In a version printed version of 1969, the song is called a paraphrase and expansion ("Nachbildung und Erweiterung") of a different song, "Still geschwinde, — Still ihr Winde, — Stört dem Kind nicht seine Ruh" from the collection Tochter Sion, a hymnal for use at church and at home, published by Heinrich Lindenborn in 1741 in Cologne. The song "Still geschwinde" is titled "Die Hirten singen dem schlafenden Heilande" (The shepherds sing for the sleeping Saviour), a pastoral lullaby in a triple metre. The same melody was used also for "Erde, singe" and is the current melody, with only slight changes reducing ornaments and melismas.

When the German Catholic hymnal Gotteslob was compiled in 1975, the song was not chosen for the common section (Stammteil), but was part of most regional sections. In the current Gotteslob of 2013, it appears in the common section, but in only four stanzas, and as GL 411, which is in the general section of praise, not noticeably related to Christmas.

== Content ==
Geissel used only some elements from the eight stanzas of the model "Still geschwinde", in which wind, snow and rain are called to silence in order to not disturb the slumber of the baby. Being created by God, the natural forces have to obey, and praise by becoming silent.

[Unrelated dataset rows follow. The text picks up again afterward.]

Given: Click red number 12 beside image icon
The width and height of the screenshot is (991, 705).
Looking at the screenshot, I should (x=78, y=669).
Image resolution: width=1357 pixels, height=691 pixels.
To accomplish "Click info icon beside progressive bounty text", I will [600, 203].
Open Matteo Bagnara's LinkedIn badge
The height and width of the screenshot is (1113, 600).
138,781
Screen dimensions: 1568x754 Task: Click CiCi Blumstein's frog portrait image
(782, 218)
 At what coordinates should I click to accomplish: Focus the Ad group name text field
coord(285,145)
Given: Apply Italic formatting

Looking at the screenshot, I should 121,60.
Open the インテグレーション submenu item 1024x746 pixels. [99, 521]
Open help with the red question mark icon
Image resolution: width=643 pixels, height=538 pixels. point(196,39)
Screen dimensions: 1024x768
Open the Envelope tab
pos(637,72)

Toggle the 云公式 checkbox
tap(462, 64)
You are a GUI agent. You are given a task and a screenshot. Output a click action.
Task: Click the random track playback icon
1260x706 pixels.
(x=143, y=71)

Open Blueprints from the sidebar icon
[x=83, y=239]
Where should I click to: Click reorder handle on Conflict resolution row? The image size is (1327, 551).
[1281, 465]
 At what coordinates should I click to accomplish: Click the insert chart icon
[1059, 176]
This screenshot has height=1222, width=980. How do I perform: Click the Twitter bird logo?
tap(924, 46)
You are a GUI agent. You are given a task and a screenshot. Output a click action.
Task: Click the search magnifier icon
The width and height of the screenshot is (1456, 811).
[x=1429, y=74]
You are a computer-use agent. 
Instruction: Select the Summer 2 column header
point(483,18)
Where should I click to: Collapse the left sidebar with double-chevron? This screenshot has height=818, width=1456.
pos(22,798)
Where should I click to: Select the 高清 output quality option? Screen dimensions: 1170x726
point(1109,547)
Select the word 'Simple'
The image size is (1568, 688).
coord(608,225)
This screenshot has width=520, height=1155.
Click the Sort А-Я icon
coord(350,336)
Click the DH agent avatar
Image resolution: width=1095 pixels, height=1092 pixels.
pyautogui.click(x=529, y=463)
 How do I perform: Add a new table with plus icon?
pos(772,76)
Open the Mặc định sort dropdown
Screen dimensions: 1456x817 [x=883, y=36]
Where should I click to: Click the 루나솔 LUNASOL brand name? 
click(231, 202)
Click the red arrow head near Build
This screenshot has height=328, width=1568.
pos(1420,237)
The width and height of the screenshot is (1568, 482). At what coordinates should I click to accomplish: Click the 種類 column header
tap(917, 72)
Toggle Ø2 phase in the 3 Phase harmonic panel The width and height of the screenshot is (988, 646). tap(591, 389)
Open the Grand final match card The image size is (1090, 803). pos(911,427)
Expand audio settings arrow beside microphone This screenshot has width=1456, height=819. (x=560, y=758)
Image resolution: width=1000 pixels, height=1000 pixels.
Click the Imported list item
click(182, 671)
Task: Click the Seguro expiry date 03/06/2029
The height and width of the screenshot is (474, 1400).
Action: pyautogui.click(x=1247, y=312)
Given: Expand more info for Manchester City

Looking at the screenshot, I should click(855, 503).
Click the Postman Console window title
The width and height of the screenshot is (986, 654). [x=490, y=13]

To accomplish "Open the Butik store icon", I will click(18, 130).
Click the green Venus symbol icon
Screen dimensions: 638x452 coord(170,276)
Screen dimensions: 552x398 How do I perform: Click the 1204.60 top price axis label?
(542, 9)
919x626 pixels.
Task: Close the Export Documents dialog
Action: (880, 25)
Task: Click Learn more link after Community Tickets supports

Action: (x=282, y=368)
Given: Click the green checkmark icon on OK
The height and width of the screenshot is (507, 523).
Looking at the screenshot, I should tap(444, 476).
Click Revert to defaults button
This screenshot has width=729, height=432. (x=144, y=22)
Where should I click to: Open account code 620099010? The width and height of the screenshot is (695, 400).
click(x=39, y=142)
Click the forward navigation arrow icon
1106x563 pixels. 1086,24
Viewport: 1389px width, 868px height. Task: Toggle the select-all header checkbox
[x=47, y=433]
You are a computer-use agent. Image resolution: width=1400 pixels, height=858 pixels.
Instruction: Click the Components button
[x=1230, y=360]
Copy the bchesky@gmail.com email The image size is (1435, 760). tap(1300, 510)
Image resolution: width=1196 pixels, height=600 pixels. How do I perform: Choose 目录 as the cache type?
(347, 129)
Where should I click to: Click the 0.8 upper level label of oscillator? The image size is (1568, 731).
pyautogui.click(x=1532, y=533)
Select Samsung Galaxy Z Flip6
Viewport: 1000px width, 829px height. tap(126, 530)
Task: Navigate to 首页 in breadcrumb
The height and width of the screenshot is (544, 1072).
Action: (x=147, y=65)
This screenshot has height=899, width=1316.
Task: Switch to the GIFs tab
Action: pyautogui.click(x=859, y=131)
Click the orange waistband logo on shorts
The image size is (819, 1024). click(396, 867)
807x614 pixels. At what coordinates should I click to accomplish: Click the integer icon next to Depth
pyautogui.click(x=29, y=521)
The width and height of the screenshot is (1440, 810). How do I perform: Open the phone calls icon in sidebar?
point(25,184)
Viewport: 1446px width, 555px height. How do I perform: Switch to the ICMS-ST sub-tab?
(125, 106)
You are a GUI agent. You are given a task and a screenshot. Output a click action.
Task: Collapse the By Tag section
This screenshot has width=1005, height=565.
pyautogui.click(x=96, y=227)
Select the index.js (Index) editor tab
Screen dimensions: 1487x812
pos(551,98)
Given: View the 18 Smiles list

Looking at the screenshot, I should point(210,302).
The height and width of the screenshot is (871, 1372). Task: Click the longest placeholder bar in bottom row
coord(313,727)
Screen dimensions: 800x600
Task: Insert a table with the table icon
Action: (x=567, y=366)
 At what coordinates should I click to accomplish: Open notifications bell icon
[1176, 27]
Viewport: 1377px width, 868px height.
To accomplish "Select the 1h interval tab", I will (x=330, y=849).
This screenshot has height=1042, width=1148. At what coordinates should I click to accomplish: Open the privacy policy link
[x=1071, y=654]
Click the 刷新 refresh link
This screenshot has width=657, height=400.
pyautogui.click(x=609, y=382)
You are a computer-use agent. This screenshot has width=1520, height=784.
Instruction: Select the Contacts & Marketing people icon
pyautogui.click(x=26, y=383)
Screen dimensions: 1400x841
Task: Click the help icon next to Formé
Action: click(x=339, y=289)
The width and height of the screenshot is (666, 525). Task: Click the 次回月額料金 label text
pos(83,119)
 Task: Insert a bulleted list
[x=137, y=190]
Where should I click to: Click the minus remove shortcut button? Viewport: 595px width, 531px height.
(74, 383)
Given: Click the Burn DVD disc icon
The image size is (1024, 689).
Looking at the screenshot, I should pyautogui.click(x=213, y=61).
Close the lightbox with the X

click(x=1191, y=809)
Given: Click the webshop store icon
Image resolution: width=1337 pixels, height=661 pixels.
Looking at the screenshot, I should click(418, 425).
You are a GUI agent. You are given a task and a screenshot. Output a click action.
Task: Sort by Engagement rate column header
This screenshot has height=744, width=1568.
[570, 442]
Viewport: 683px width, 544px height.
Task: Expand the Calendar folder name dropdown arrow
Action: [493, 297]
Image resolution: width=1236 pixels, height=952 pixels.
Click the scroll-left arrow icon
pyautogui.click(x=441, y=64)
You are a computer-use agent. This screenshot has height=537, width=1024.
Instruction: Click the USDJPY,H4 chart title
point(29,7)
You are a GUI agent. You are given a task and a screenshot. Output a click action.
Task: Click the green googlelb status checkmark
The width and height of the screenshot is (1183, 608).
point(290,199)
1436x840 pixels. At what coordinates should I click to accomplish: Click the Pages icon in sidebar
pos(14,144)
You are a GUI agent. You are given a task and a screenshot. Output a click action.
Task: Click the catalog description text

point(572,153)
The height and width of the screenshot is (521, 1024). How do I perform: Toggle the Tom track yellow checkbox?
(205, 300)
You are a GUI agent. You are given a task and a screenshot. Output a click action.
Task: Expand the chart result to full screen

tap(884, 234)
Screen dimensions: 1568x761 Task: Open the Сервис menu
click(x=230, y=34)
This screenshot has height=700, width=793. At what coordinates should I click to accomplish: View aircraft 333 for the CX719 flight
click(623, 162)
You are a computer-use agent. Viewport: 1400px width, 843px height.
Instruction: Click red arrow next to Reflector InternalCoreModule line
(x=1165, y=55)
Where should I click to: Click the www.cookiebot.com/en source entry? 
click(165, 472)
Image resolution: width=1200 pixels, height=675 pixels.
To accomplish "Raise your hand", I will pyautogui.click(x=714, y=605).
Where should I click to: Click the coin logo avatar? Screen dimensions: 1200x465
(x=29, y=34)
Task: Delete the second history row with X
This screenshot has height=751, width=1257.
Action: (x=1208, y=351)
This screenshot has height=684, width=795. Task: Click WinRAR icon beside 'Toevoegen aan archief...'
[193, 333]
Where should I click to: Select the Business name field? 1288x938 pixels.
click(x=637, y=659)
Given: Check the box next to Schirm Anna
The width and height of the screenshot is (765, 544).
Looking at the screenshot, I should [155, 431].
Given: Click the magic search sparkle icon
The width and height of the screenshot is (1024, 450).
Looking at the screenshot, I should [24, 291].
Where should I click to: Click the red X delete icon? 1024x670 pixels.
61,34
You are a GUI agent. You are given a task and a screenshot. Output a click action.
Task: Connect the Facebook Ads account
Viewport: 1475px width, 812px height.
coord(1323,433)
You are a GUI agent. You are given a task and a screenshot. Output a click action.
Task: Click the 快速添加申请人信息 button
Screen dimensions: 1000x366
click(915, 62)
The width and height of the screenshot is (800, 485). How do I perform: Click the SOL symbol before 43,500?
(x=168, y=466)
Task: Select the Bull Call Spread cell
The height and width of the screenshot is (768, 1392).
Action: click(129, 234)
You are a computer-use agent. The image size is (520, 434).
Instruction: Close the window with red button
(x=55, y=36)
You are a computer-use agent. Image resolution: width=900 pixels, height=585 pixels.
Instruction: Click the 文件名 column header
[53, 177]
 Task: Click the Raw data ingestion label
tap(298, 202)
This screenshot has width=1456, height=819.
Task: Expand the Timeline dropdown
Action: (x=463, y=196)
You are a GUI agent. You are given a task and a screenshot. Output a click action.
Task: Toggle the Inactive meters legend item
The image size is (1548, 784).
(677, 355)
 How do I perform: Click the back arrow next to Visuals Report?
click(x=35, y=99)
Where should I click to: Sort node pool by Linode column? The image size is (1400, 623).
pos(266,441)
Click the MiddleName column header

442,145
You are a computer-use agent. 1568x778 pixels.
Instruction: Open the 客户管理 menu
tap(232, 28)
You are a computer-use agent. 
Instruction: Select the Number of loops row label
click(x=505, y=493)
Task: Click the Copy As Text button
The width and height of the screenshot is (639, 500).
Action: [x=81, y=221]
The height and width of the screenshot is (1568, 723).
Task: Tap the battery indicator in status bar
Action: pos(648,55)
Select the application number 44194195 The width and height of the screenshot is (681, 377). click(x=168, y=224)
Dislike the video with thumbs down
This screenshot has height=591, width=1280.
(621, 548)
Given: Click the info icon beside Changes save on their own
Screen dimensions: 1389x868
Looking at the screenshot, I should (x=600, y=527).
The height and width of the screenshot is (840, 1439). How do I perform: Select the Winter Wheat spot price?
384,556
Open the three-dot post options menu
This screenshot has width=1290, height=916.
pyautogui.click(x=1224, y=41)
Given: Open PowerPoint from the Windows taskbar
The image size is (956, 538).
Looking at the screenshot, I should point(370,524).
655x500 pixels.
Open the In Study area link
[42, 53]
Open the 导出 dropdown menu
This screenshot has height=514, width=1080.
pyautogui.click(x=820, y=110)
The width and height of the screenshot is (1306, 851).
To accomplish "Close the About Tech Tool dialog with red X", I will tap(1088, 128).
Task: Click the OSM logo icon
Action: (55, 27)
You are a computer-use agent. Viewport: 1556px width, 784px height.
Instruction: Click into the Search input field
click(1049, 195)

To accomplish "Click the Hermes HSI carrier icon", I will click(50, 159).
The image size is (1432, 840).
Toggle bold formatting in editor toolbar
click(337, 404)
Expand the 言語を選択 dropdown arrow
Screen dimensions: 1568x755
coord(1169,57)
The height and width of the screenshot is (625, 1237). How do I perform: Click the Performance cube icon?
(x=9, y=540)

This idea of praise by all creation is the main theme of Geissel from the beginning. All creatures are not called to silence, but to loud praise of the incarnation in singing and rejoicing. Several of the ten stanzas anticipate the Passion of Jesus, but only one of these (No. 9) became part of the current version (No. 3). It is the only one of the four current stanzas with an allusion to Christmas: "Um uns alle zu erretten, trug er selber unsre Ketten" (To rescue us all, he himself carried our chains), while the others focus of the praise of all creatures. The song is listed in the section Lob, Dank und Anbetung (Praise, thanks, and adoration). Several regions use it for Thanksgiving (Erntedankfest).

== Text ==
The text is from the shortened version in the current Gotteslob.
| German | English |
|
Erde, singe, dass es klinge, laut und stark dein Jubellied! Himmel alle, singt zum Schalle dieses Liedes jauchzend mit! Singt ein Loblied eurem Meister! Preist ihn laut, ihr Himmelsgeister! Was er schuf, was er gebaut, preis ihn laut! Kreaturen auf den Fluren, huldigt ihm mit Jubelruf! Ihr im Meere, preist die Ehre dessen, der aus nichts euch schuf! Was auf Erden ist und lebet, was in hohen Lüften schwebet, lob ihn! Er haucht ja allein Leben ein. Nationen, die da wohnen auf dem weiten Erdenrund, Lob lasst schallen, denn mit allen schloss er den Erlösungsbund. Um uns alle zu erretten, trug er selber unsre Ketten, ging durch Tod die Himmelsbahn uns voran. Jauchzt und singet, dass es klinget, laut ein allgemeines Lied! Wesen alle, singt zum Schalle dieses Liedes jubelnd mit! Singt ein Danklied eurem Meister, preist ihn laut, ihr Himmelsgeister. Was er schuf, was er gebaut, preis ihn laut!
 |
Earth, go singing, let it be ringing: a loud and a strong and a jubilant song! Heavens together thund'ringly gather in this song to rejoice along! Sing a song of praise to the Lord, spirits of Heaven, strike the chord: what He created, what He made His praise parade! Oh ye creatures of land-born features, worship Him with jubliant call! Ye in the oceans, praise the notions 'f the Honor of Him who from nought made you all! What is on Earth a living being, what flies the air, the Earth's pull fleeing, praise Him! For, He only, He breathes life to ye! Rejoice, go singing, let it be ringing: a loud and a jubilant general song! Beings together thund'ringly gather in this song to sing, exultant, along! Sing a song of thanks to the Lord, spirits of Heaven, strike the chord: what He created, what He made His praise parade!
 |

== Melody ==

Colin Mawby created a setting for mixed four-part choir with organ ad libitum in 2012.